According to some of its workers and retirees, the U.S. Postal Service is being starved.
A 2006 congressional mandate, which requires the Postal Service to fund retiree health benefits 75 years in advance, is causing massive debt and resulting in facility closures and other cuts, they say.
Malgo Schmidt, an Occupy Frederick member, and Steve Bruns, a retired postal worker who lives in Spring Ridge, plan to participate in a protest in Washington from Monday through Thursday to bring attention to changes that they say are causing the Postal Service to struggle.
Bruns said Friday that he, Schmidt, and at least a dozen other people from around the country will be on a hunger strike during that time period.
The event was organized by Jamie Partridge, a retired postal worker from Oregon, and Tom Dodge, a Baltimore postal worker, Bruns said.
Participants are to begin their four-day protest at 8 a.m. Monday with a sidewalk vigil. During the week, they plan to speak with legislators, hold demonstrations and visit the headquarters of national postal workers unions.
"We are one of the first areas in the country that has experienced the problem with delayed mail," Bruns said, referring to the mail processing center on Tilco Drive that was shuttered in November, resulting in late and missing mail.
His concerns about the future of the Postal Service include more planned facility closures. He is also upset that, beginning in July, the Postal Service will eliminate overnight delivery of first-class mail.
"I believe that the Postal Service is a vital government service ... this is something that is a part of American heritage," he said. "Congress needs to step in and assert its authority."
He finds the required prefunding of retirement benefits particularly abhorrent.

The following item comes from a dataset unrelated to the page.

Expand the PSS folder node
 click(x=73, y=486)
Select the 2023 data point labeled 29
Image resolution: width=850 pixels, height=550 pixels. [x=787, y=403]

"This is people who haven't been hired yet. People who haven't even been born yet," he said.
Schmidt, who is originally from Poland and has lived abroad elsewhere, said she has watched in horror as "the best postal service in the world" has declined because of the actions of the federal government.
"What is being done to the USPS is wrong," she said. Schmidt believes the aim of what she called "Draconian legislation" is to force the privatization of mail service. She said she looks forward to showing her solidarity with the postal workers and Postal Service retirees beginning Monday.